If you are using an LDAP repo that both these systems are referncing then what you want to do maybe be achievable via configuration. In the past I have done implementations where we had an OpenSSO using SAML auth connected to a OpenDJ directory store. We also connected Liferay to the same directory store using the LDAP configuration. In our case we used a WebAgent to protect the entire portal under a certain domain, but the HTTP Header Param that we passed was used in the import search filter to pull the user record in. So our process was --

1. User tries to access the portal
2. Web Agent intercepts the request and routes the user to the OpenSSO login page.
3. User logs in and OpenSSO manages the whole IdP, SAML token etc. -- login is validated via records in the OpenDJ directory store.
4. The HTTP Param is passed to Liferay and Liferay does an LDAP import of the user record.

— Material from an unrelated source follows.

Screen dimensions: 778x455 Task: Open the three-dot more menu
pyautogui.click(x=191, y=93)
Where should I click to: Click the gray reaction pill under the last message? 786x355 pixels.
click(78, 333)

... now, we had, in the end, made it so that you could not make changes to the User record in Liferay so that all changes originated in OpenSSO and were passed to OpenDJ. Since the auth manager, really was OpenSSO it didn't matter that the user record in LR might be out of date.

BUT! originally we had it configured to do import and export of user records. Under this model, changes to the Liferay record were EXPORTED back into the OpenDJ directory store meaning that the single reference point for both Liferay and OpenSSO was always in sync.

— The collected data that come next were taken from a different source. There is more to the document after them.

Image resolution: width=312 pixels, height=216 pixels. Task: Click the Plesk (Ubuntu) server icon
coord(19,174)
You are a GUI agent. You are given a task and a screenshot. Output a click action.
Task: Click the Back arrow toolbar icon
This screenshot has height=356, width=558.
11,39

Does that sound like something you're trying to do?

Radovan Semancik, modificado 8 Anos atrás.

RE: how remotelly get changed users from latest sync date

New Member Postagens: 3 Data de Entrada: 05/05/15 Postagens Recentes

Well, yes and no.

The SSO part is a technology of Access Management field. That's somehow independent from identity management (IDM) that we are implementing. We care about the data synchronization. Not so much about authentication.

We have already implemented the ability for Liferay to be a target system (you would perhaps say "slave") for the identity data. So we can replicate data from LDAP or AD or HR system or whatver other gizmo to Liferay. That was easy.

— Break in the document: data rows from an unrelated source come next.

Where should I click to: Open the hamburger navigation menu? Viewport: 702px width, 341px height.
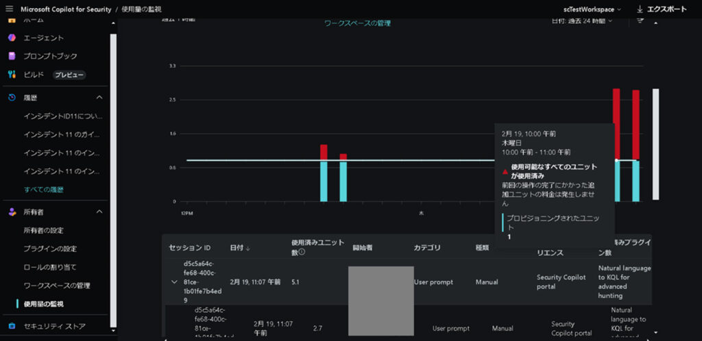[x=9, y=9]
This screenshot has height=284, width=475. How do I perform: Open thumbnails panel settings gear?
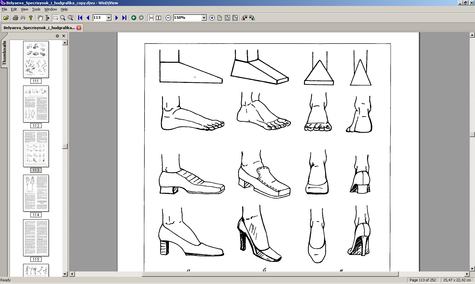pyautogui.click(x=57, y=36)
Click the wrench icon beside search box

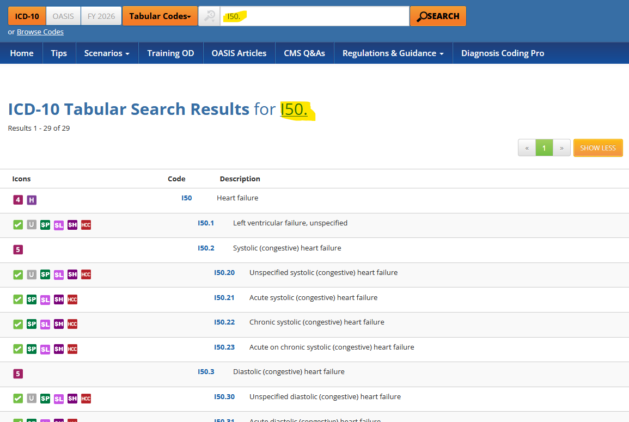coord(209,16)
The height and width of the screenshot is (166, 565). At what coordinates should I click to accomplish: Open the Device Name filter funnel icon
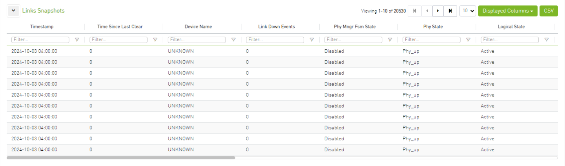click(x=233, y=40)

Now we are looking a way how to make Liferay the authoritative source of data. The use case is that in one of our deployments users are registering on the Liferay portal that our customer already has. We need to take that data and create appropriate accounts in LDAP/AD, unix systems and other services that the customer is supposed to access after registration. There is a complex RBAC model for this that is part of the midPoint IDM system. But that's not important. What we need is an efficient service to determine which accounts in Liferay were recently changed. That's enough. MidPoint can then pull every one of the changed account, check what was actually changed, process roles, compute how that affects other accounts and distribute that change accordingly. That's what midPoint usually does.

MidPoint already has a mechanism called reconciliation which lists all the accounts and compares every one of them to check for changes. But the problem is that this a slow process and it has performance impact. So it cannot run all the time. We are expecting to have 10k-50k users in the future. Therefore we are looking to enable what we call "live synchronization" for Liferay. This is an efficient way how to only process accounts that were recently changed. We have this implemented for AD, some LDAP servers and also database tables. Now we want it also for Liferay. And all we need for this to work is an efficient remote way how to get a list of recently changed objects.

Andew Jardine, modificado 8 Anos atrás.

RE: how remotelly get changed users from latest sync date

Liferay Legend Postagens: 2416 Data de Entrada: 22/12/10 Postagens Recentes

I see -- in that case I would probably start by investgating option #2 -- the ervice builder plugin. If you do something like this ...




<service-builder package-path="com.yourcompany.whatever.midpoint">
	<namespace>MidPoint</namespace>
	<entity name="MidPoint" uuid="true" local-service="false" remote-service="true" />
</service-builder>

as your service.xml definition that it will basically do nothing but generate the remote interface for you to fill in with the User lookup details. For that piece you just need to create a search query to lookup the users in the index. If you need help with that piece, just let me know.